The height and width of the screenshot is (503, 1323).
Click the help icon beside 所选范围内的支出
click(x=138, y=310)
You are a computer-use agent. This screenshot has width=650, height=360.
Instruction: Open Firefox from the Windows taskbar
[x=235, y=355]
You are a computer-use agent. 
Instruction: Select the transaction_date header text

* * *

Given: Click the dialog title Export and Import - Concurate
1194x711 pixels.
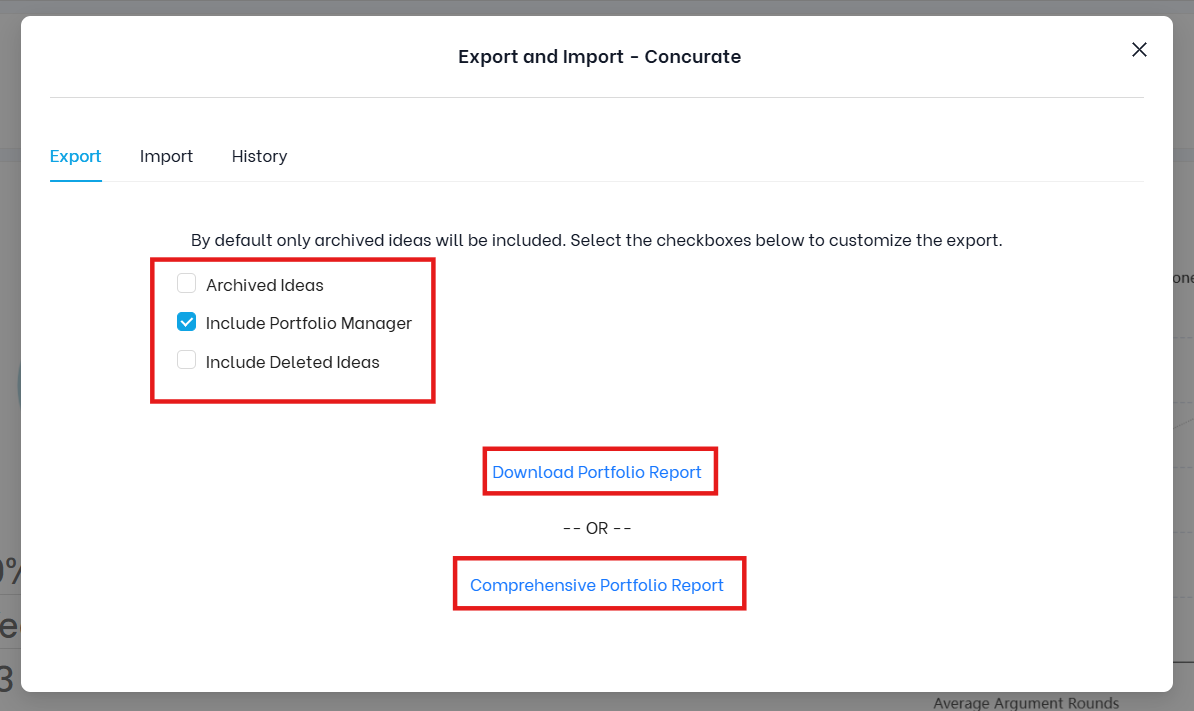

* **DESCRIPTION OF THE TASK**
Your task is to report how many lines of the material include the string "height". Give the number and no other words.

* **OUTPUT OF THE EXERCISE**
2